■ Extrait du texte
┌────────
2014, année du Jihad par Maxime Perez

Au vu de leurs récentes déclarations, les ténors de l’establishment sécuritaire israélien semblent  essentiellement préoccupés par l’irruption de groupes djihadistes aux frontières de l’Etat hébreu.

EGYPT

Les développements sécuritaires de la semaine, autour de Gaza, c’est une habitude, puis à Eilat, visé à deux reprises par des roquettes du Sinaï, ont presque été occultés par la tenue de la conférence de l’INSS, à Tel Aviv. Pour dresser un état des lieux régional, le prestigieux institut national d’études stratégiques dirigé par Amos Yadlin, ancien chef de l’Aman (les renseignements militaires israéliens), a réuni un impressionnant parterre de responsables politiques et sécuritaires israéliens, ainsi que d’illustres personnalités américaines : l’ancien négociateur Dennis Ross, le général David Petraeus, ou encore le très influent Elliott Abrams, ex-conseiller de Ronald Reagan et de Georges W. Bush.
Plus rare: les allocutions des principaux généraux de l’état-major de Tsahal, habituellement discrets sur la scène médiatique, Benny Gantz et son adjoint, Gadi Eizenkot, le commandant de l’armée de l’air, Amir Eshel, ou plus étonnant encore, le patron des renseignements militaires, Aviv Kochavi. L’an passé, le général Gantz avait axé son discours sur la menace iranienne, mais cette semaine, les velléités nucléaires de Téhéran ont à peine été évoquées. Amir Eshel a uniquement souligné que l’arrivée d’inspecteurs en Iran marquait une évolution « positive », tandis que le général Kochavi se montrait plus circonspect : le programme nucléaire se poursuit mais il a été ralenti ».
└────────
■ Jeu de données
┌────────
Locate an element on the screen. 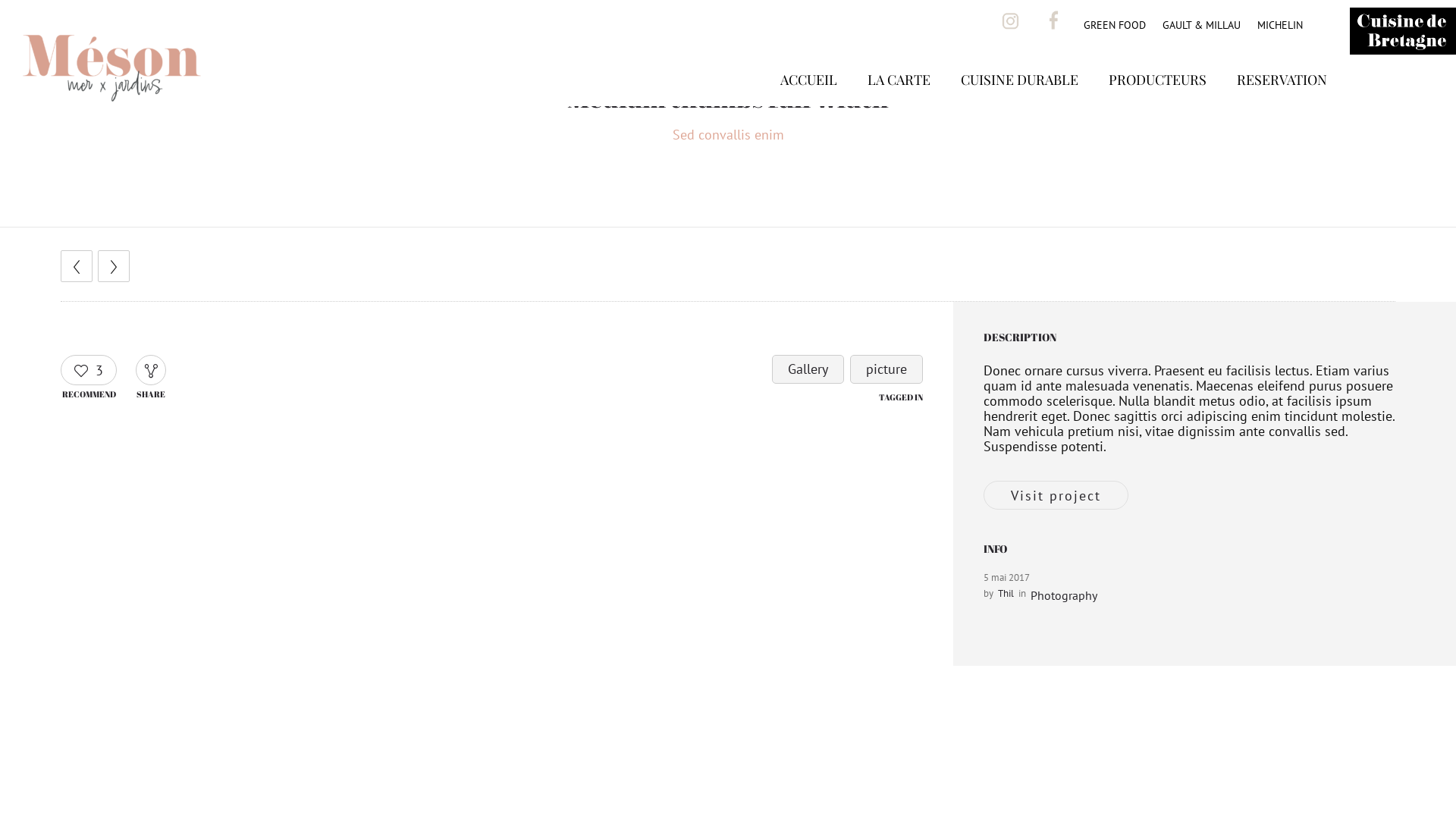  'Photography' is located at coordinates (1062, 595).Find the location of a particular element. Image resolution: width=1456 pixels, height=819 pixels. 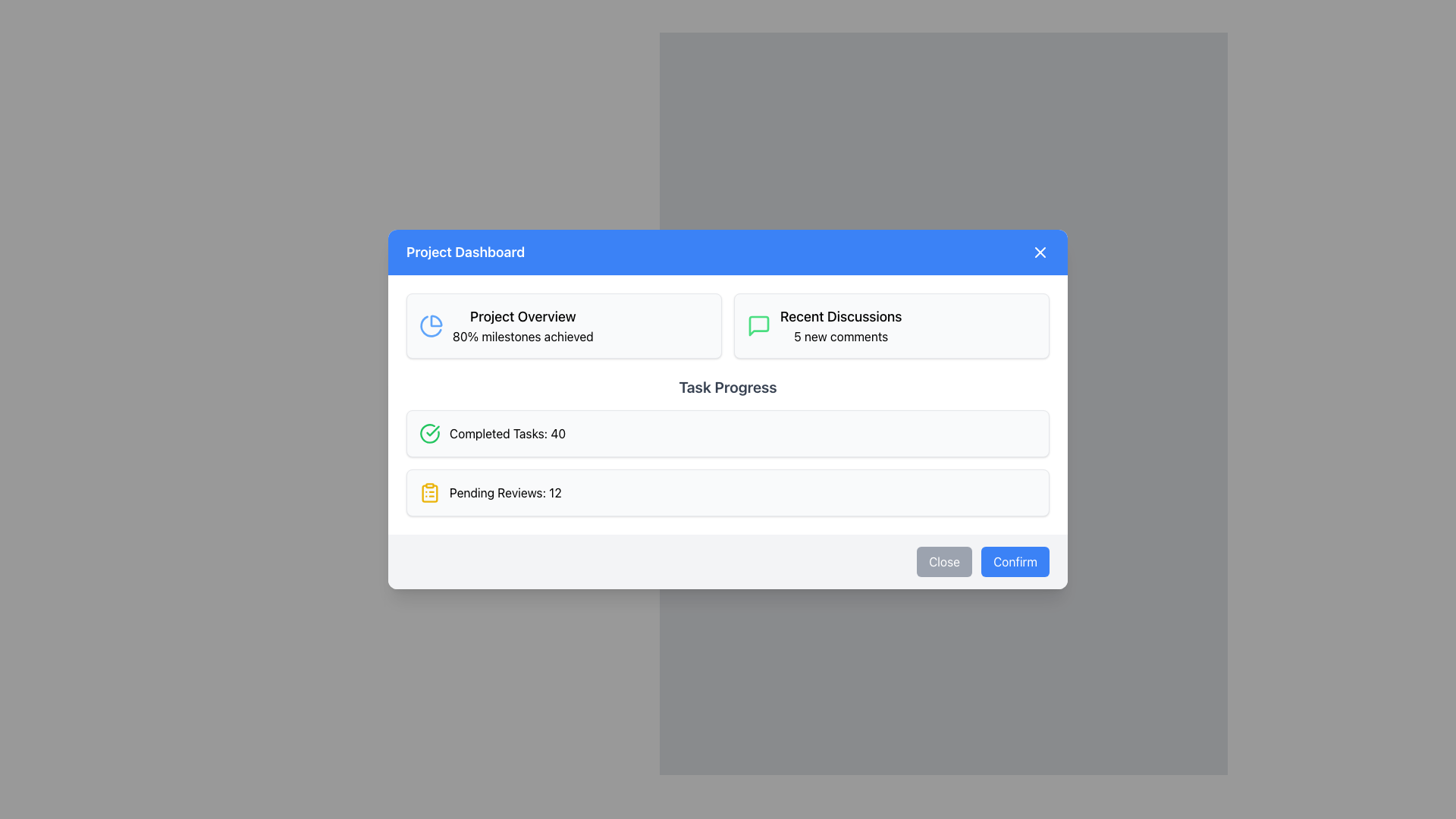

the pie chart icon with a blue stroke color located in the 'Project Overview' section of the 'Project Dashboard', positioned to the left of the text 'Project Overview' is located at coordinates (431, 325).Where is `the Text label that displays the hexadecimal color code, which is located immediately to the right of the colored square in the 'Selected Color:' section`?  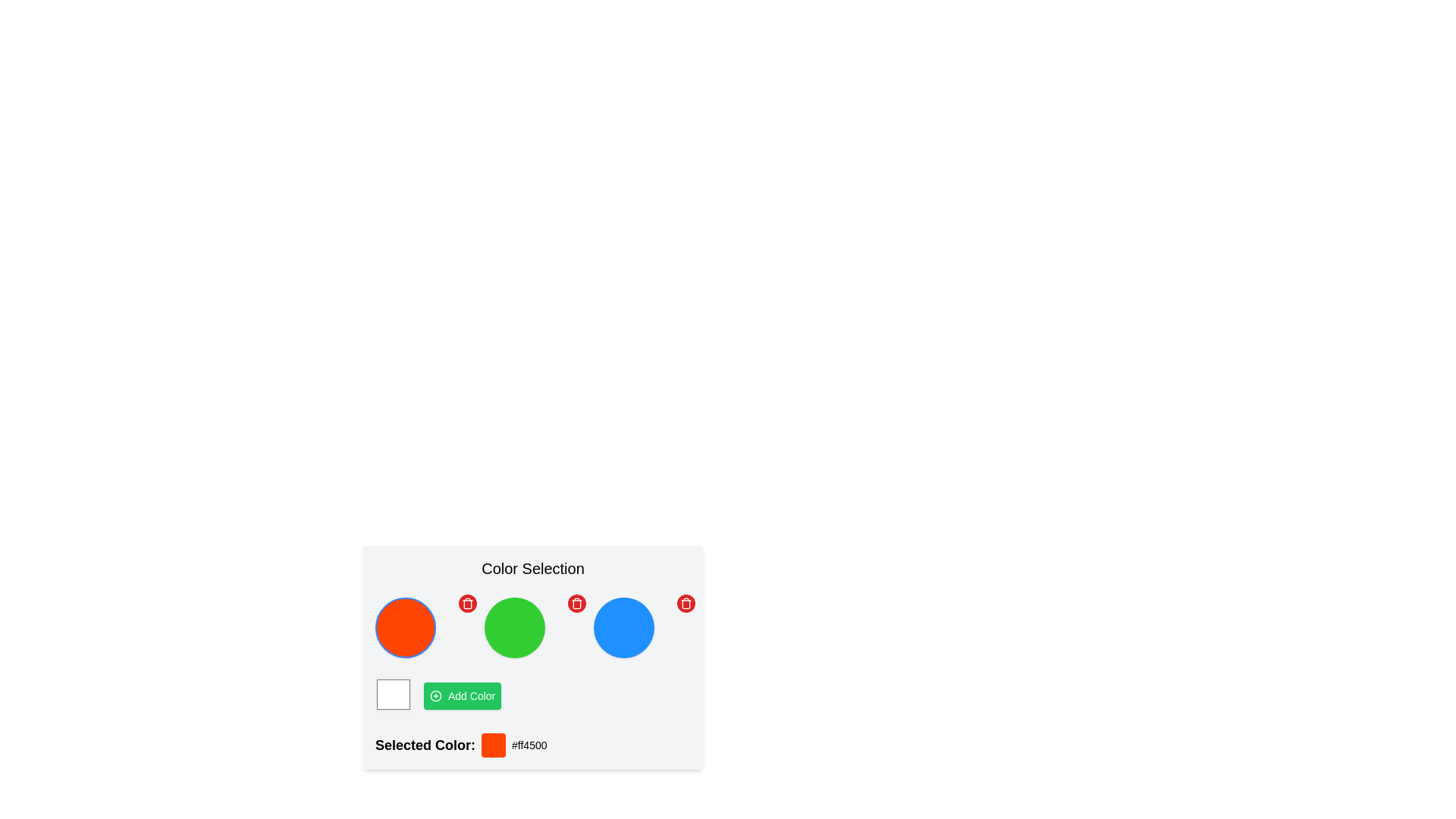 the Text label that displays the hexadecimal color code, which is located immediately to the right of the colored square in the 'Selected Color:' section is located at coordinates (529, 745).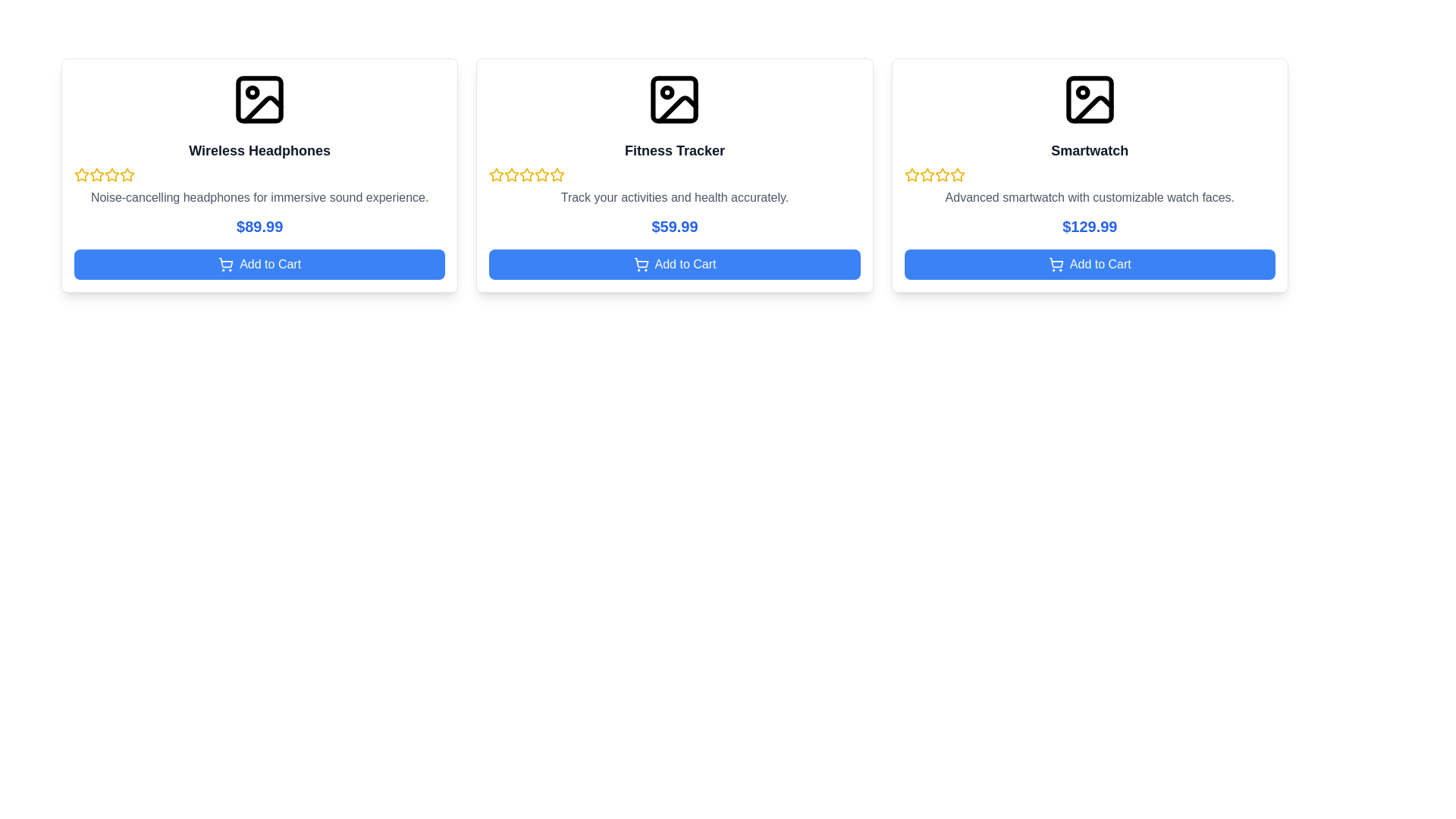 This screenshot has width=1456, height=819. I want to click on price displayed on the Text label located below the product description for 'Wireless Headphones' and above the 'Add to Cart' button, so click(259, 227).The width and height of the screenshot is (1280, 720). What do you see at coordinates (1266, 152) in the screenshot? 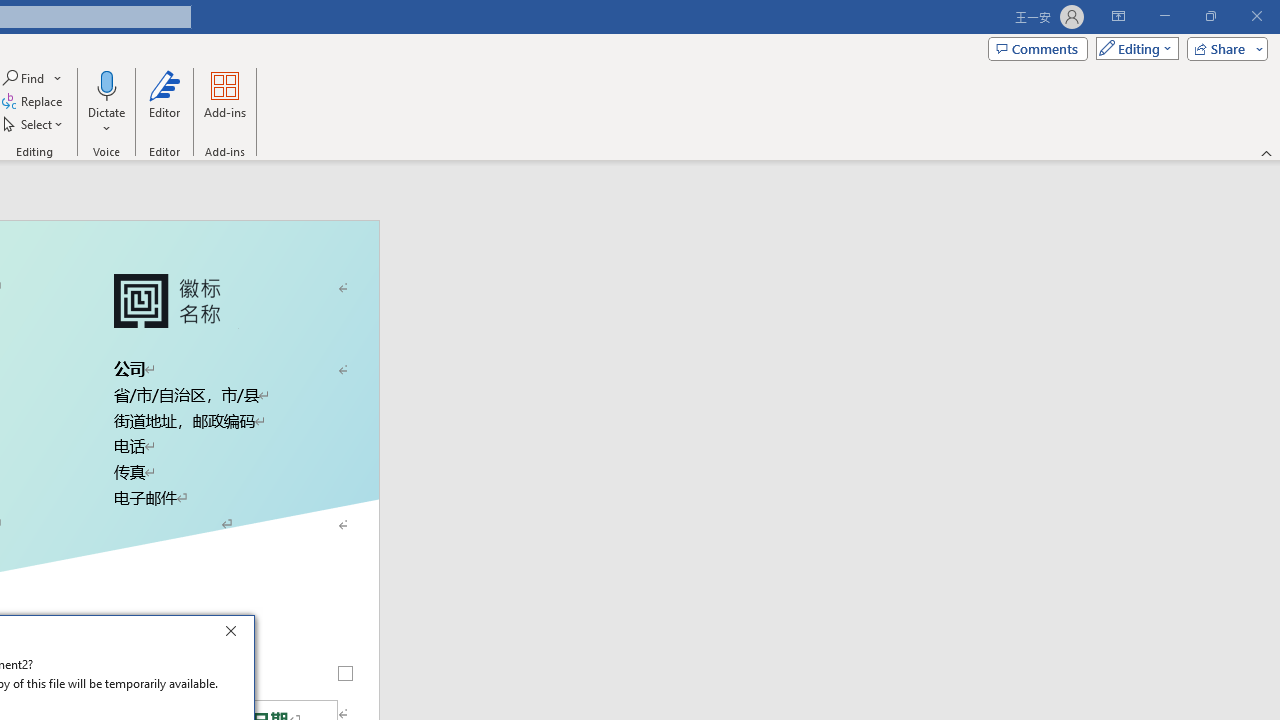
I see `'Collapse the Ribbon'` at bounding box center [1266, 152].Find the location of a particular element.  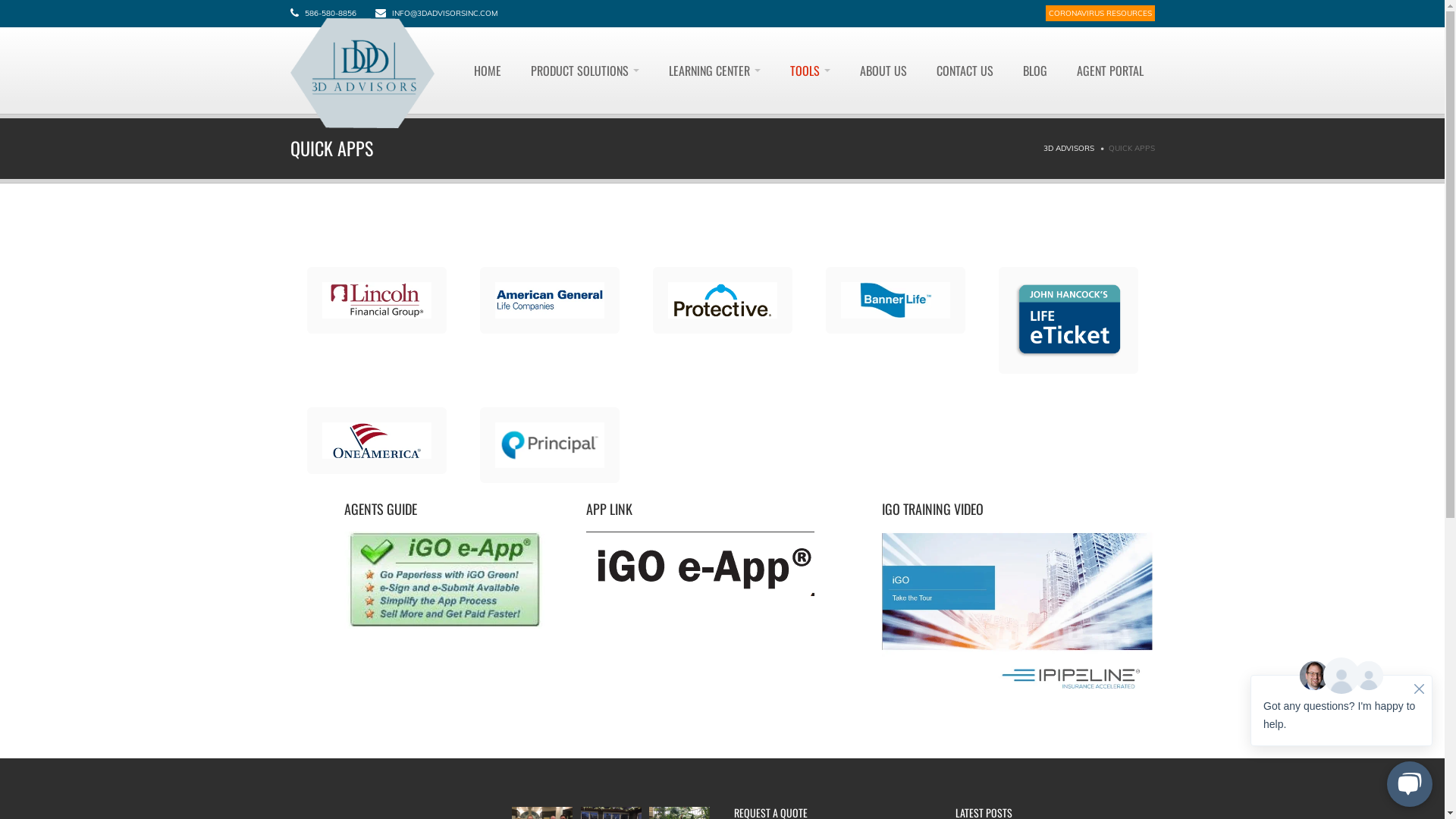

'TOOLS' is located at coordinates (778, 70).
└────────
■ Consignes
**A.** Restituez à l'identique le passage de l'article sur la conférence de l'INSS qui commence à « Au vu de leurs » et se termine à « de l’Etat hébreu. ».
**B.** Reprenez l'article sur la conférence de l'INSS après sa dernière phrase et prolongez-en la rédaction.

■ Corrigé par tâche
**A.**
Au vu de leurs récentes déclarations, les ténors de l’establishment sécuritaire israélien semblent  essentiellement préoccupés par l’irruption de groupes djihadistes aux frontières de l’Etat hébreu.

**B.**
LA NÉBULEUSE DJIHADISTE

al sissi
Général al-Sissi

A l’inverse, les responsables de l’armée israélienne se sont montrés bien plus éloquents à l’égard de la nébuleuse djihadiste qui étend son influence aux frontières d’Israël, de l’Egypte à la Syrie, nouvel eldorado des combattants d’Allah. Il y a en premier lieu le Sinaï, devenu hors de contrôle depuis la chute d’Hosni Moubarak en 2011, malgré la traque incessante des forces du général al-Sissi. De par son positionnement régional stratégique, la péninsule désertique s’est muée en plaque-tournante naturelle pour de nombreux groupuscules islamistes – et leurs prêcheurs – qui n’ont eu aucune difficulté à radicaliser des tribus bédouines souvent méprisées par les autorités du Caire. Parallèlement, la chute du dictateur Mouammar Kadhafi a ouvert une nouvelle voie de contrebande d’armes. Depuis les hangars militaires abandonnés de l’est libyen, armes, missiles en tout genre et explosifs parvenaient, jusqu’à leur démolition récente, aux tunnels de la bande de Gaza.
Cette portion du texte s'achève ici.